O que ficou claro desde a primeira hora após a fundação da RAEM foi a dependência da generosidade do Governo Central em Pequim. O tão apregoado “elevado grau de autonomia” pode fazer algum sentido no contexto do tal segundo sistema que pretende fazer de isco para atrair os “rebeldes” de Taiwan. Ao contrário daqueles tipos chatos de Hong Kong, que teimam em levar a sério essa conversa da autonomia, Macau é o bom aluno, e faz os trabalhos de casa que o mestre manda, e até os que não manda, mas que lhe podem valer créditos extra. Como recompensa pela lealdade demonstrada, chegam do continente os apostadores, que graças à bonomia dos vistos individuais garantem a saúde da economia local, dependente das receitas do jogo. Esta cooperação, e diria mesmo simbiose, assenta numa estrutura que por muito firme que aparente ser, depende de uma série de factores essenciais na sua sustentabilidade: o regime, neste o do partido único.

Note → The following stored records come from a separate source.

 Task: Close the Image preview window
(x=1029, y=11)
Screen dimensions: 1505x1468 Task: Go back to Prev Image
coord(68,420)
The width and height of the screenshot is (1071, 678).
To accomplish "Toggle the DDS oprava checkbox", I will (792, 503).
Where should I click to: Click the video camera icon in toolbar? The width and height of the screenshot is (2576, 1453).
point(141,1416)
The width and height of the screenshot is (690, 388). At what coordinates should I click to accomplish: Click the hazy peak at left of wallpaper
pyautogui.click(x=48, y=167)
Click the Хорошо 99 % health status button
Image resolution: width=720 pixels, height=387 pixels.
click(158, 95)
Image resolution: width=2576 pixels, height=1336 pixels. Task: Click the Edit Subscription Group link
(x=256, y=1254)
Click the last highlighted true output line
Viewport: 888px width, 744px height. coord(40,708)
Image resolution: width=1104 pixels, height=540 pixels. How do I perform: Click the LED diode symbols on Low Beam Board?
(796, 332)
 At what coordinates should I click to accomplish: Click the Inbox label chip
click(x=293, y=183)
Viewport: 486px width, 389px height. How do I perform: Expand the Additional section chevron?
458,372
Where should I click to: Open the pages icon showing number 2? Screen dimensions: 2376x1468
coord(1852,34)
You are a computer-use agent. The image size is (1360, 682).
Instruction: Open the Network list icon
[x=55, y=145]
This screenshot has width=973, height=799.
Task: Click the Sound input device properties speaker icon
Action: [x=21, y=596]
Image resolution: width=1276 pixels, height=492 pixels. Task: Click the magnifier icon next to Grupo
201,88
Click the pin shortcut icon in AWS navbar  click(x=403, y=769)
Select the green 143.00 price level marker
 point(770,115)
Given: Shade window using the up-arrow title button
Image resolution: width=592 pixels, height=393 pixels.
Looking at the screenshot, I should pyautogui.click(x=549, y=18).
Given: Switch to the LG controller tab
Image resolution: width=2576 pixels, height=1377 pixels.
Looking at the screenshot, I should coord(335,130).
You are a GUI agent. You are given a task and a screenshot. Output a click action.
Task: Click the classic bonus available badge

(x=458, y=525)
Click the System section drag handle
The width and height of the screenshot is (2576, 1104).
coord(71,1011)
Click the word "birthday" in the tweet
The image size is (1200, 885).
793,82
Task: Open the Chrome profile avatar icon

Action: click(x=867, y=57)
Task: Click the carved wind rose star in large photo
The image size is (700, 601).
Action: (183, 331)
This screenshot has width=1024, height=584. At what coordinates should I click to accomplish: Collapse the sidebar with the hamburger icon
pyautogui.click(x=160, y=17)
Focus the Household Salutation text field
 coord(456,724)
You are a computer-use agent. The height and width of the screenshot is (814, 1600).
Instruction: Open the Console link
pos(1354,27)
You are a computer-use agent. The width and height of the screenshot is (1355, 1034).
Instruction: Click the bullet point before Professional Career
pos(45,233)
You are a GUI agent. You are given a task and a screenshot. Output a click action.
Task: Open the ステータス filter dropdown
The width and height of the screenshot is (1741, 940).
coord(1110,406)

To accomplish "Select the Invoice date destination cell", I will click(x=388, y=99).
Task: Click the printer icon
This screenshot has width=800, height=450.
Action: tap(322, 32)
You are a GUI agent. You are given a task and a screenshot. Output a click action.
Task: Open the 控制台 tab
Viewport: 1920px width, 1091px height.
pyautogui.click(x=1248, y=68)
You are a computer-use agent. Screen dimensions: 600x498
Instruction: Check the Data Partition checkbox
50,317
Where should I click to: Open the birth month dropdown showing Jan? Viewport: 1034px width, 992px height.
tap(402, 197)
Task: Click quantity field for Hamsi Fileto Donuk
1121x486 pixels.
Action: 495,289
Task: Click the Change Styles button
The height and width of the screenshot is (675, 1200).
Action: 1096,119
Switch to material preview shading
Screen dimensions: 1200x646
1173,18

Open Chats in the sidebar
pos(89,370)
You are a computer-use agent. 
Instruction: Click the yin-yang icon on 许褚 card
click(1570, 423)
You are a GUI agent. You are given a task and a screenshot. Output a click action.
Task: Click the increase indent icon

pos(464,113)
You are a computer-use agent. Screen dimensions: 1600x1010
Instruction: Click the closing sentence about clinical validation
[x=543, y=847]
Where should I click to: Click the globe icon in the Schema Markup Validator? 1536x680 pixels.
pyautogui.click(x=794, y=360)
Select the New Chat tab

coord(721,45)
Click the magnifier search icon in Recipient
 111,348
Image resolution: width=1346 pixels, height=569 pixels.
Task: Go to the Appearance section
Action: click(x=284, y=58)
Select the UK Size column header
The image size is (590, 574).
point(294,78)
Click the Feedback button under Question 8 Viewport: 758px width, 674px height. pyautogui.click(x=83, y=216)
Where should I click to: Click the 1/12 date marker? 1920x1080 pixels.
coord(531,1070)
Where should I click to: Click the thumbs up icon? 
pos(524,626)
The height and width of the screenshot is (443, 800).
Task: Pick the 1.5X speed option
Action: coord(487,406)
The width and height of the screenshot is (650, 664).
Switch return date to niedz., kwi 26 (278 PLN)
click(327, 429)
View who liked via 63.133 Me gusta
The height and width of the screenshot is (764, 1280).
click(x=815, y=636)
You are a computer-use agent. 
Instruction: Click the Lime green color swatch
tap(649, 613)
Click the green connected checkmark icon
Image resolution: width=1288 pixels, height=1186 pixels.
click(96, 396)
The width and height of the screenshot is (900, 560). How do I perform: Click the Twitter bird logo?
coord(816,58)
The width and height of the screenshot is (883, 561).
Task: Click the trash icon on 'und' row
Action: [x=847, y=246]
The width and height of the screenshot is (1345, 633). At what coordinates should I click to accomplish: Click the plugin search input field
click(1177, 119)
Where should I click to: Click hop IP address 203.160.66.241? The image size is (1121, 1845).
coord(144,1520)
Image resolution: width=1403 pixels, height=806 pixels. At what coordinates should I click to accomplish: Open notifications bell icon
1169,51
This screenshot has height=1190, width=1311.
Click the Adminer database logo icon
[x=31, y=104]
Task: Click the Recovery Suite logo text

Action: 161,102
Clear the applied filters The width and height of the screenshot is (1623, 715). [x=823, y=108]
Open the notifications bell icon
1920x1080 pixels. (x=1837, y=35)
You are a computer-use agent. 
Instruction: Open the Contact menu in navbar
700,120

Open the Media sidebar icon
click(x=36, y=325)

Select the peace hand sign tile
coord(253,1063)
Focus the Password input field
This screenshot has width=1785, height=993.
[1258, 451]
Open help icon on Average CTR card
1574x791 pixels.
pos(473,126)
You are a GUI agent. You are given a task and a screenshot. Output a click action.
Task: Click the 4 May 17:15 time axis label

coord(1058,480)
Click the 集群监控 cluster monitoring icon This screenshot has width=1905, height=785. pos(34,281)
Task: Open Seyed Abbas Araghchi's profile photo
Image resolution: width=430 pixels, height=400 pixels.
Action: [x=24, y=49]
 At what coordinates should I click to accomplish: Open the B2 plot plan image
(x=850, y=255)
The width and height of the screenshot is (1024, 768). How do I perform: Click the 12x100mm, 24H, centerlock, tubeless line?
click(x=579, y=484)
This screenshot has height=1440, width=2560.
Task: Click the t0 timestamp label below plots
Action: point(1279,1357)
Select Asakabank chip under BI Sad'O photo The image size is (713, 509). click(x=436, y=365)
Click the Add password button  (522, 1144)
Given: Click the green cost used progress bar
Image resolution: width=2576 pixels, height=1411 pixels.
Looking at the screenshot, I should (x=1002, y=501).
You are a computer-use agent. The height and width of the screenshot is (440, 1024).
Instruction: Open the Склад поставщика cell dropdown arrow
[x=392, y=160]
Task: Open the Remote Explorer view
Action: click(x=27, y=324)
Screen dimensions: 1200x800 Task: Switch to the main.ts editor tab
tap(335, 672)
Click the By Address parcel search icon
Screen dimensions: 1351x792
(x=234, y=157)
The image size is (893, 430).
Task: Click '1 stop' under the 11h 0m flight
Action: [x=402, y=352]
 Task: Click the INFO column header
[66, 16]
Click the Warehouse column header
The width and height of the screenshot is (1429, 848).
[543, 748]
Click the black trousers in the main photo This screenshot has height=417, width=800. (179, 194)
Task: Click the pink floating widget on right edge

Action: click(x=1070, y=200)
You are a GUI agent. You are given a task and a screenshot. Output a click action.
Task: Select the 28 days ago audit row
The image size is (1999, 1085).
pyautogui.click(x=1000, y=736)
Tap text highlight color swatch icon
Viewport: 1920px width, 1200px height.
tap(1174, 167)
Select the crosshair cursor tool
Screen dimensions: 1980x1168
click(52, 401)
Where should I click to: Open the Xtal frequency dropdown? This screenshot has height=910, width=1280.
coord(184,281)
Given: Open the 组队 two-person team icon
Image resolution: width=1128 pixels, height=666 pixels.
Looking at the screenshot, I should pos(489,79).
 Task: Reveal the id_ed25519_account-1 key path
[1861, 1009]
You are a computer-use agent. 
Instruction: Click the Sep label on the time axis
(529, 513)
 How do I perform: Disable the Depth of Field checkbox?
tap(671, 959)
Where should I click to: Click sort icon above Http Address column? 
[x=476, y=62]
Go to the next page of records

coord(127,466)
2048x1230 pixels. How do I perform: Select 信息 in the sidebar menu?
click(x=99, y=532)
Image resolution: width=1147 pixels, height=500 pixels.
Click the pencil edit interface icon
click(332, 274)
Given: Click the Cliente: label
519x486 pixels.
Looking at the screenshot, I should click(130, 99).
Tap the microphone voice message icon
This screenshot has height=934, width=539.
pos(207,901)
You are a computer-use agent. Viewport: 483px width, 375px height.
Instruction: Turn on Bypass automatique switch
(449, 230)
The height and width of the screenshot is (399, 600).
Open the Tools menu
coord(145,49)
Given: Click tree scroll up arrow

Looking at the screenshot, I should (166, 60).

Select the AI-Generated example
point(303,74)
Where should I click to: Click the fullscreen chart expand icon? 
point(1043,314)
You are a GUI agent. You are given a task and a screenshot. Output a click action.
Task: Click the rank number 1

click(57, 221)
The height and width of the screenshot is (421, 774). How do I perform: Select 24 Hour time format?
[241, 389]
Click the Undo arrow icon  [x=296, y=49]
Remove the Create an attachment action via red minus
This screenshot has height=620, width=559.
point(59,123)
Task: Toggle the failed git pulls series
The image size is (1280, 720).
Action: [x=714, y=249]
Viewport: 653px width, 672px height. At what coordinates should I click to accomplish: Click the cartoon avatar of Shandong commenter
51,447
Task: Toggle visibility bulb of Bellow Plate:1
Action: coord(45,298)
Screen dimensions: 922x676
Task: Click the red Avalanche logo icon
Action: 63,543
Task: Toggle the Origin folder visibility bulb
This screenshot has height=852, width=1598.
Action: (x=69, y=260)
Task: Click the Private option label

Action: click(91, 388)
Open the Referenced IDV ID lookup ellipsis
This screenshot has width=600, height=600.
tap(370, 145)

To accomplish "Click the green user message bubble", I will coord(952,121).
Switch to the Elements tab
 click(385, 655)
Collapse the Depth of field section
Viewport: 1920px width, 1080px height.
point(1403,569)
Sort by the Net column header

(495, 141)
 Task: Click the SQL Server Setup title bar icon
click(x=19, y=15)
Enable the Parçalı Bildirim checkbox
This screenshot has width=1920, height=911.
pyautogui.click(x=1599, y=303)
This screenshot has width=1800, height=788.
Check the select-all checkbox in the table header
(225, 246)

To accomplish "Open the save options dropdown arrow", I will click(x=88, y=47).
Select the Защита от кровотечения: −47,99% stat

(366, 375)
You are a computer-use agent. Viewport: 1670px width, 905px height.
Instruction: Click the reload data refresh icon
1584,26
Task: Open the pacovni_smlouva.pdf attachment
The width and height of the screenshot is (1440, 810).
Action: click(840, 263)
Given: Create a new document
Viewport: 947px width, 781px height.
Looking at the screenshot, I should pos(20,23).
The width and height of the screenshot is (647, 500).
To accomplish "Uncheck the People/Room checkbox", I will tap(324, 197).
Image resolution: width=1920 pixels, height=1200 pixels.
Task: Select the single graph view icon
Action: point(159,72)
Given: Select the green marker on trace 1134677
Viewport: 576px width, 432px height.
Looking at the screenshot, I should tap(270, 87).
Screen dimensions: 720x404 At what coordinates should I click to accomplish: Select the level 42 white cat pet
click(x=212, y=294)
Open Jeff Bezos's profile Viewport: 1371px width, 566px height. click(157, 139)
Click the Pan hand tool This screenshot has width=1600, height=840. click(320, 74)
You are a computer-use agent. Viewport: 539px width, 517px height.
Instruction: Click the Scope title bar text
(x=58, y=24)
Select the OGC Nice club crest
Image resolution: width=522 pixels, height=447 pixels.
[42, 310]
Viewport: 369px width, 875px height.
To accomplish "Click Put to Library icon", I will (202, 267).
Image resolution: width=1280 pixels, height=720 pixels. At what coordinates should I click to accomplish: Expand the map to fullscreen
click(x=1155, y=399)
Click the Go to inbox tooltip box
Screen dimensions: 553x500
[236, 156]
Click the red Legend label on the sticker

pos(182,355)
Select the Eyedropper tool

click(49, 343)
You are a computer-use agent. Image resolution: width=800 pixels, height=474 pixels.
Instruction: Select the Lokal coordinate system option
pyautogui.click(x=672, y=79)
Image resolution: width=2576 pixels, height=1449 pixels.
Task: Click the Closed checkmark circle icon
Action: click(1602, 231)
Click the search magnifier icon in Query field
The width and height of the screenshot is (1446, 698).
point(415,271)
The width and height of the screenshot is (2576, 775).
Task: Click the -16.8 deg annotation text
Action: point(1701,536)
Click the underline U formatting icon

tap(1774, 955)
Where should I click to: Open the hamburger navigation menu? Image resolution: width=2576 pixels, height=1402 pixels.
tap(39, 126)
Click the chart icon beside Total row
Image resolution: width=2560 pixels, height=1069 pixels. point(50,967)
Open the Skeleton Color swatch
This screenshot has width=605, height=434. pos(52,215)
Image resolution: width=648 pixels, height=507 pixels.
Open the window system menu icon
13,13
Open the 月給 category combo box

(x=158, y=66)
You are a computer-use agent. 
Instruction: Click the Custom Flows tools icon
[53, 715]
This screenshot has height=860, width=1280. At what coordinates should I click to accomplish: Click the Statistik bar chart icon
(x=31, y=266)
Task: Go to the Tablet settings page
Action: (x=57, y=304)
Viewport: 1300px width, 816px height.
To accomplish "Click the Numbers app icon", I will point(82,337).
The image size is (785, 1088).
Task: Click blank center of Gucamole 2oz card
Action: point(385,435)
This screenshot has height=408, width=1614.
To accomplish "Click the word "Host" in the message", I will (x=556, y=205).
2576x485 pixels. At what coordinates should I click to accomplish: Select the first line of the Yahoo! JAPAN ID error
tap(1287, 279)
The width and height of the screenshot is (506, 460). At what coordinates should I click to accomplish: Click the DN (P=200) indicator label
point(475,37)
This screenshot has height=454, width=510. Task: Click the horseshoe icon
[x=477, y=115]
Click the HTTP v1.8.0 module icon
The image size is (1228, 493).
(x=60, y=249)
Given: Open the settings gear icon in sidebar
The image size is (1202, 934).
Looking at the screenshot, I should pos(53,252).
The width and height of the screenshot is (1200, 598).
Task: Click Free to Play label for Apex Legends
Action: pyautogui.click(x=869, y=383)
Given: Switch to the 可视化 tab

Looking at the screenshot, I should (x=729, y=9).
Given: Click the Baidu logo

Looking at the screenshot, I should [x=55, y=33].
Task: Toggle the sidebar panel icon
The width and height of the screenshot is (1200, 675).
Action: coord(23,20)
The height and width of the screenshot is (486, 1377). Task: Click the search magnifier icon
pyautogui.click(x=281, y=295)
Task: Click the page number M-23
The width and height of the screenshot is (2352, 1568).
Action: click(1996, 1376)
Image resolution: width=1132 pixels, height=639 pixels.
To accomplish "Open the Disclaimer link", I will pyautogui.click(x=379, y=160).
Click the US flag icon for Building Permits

Recuando até Junho de 1989, aos incidentes que culminaram no esmagamento do movimento estudantil na Praça Tiananmen em Pequim. A informação que chegava a Macau era dispersa e ambígua, e não faltava quem vaticinasse a queda do regime, e por inerência uma grande dose de incerteza quanto ao futuro da China. Muitos dos ânimos ficaram exaltados perante a perspectiva de mudança, e os ilustres apoiantes do regime agora ameaçado foram encostados entre à parede: perante os novos factos, de que lado estavam eles? Alguns reiteraram o apoio ao partido, confiando que o regime solucionava o problema com o apoio do exército, enquanto outros colocaram-se do lado dos estudantes revoltosos, esperando assim manter a porta aberta no caso de emergir uma nova ordem, e cair nas suas boas graças. Foi quase como apostar nos cavalos, sem qualquer garantia de que se tinha feito a escolha acertada. Para a elite de Macau, composta essencialmente por empresários e homens de negócios, é indiferente que no poder estejam os vermelhos, os verdes ou os azuis. O que importa é manter com o poder uma relação harmoniosa, e que este não atrapalhe enquanto fazem o que sabem fazer melhor: ganhar dinheiro.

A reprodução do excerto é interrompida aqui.